┌──

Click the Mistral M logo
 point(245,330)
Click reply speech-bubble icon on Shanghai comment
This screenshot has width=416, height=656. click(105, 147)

└──
┌──

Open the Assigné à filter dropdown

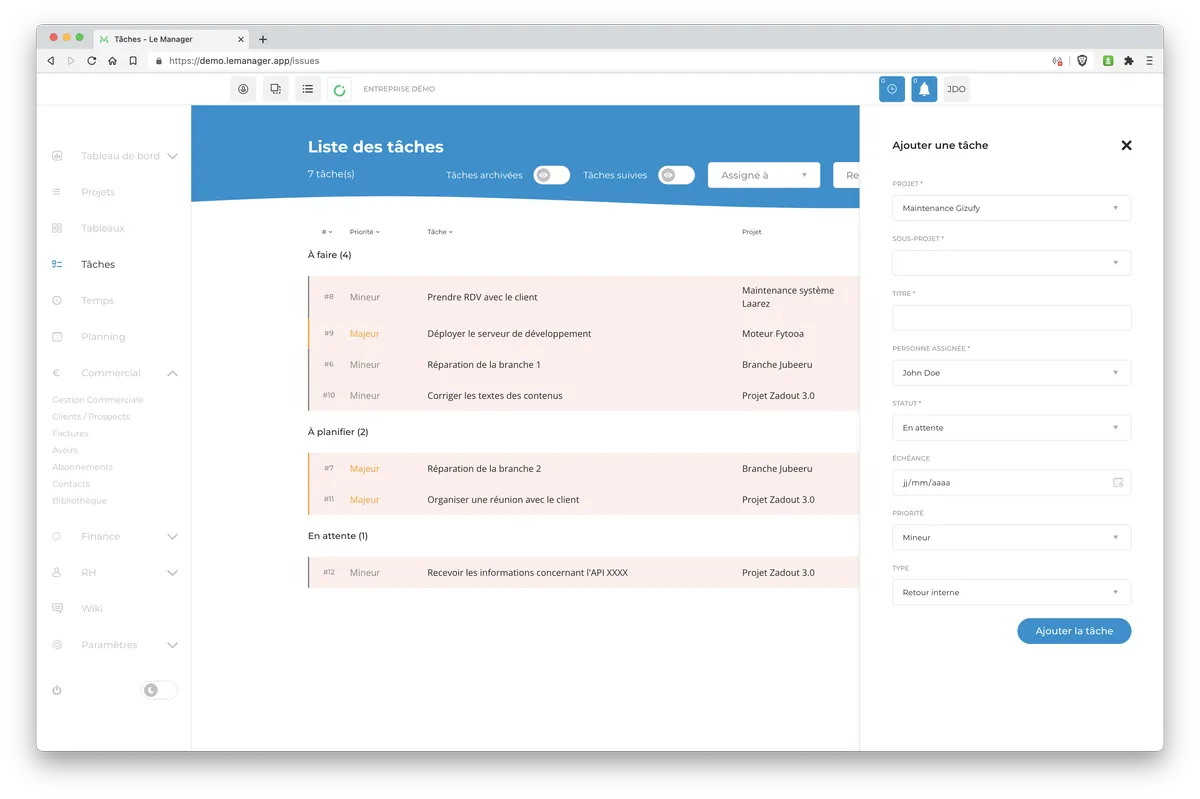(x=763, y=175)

└──

What to produce:
Copy the entries verbatim, beginning with the line containing "Click the Mistral M logo" and ending with the line containing "This screenshot has", both lines included.

Solution to this problem:
Click the Mistral M logo
 point(245,330)
Click reply speech-bubble icon on Shanghai comment
This screenshot has width=416, height=656. click(105, 147)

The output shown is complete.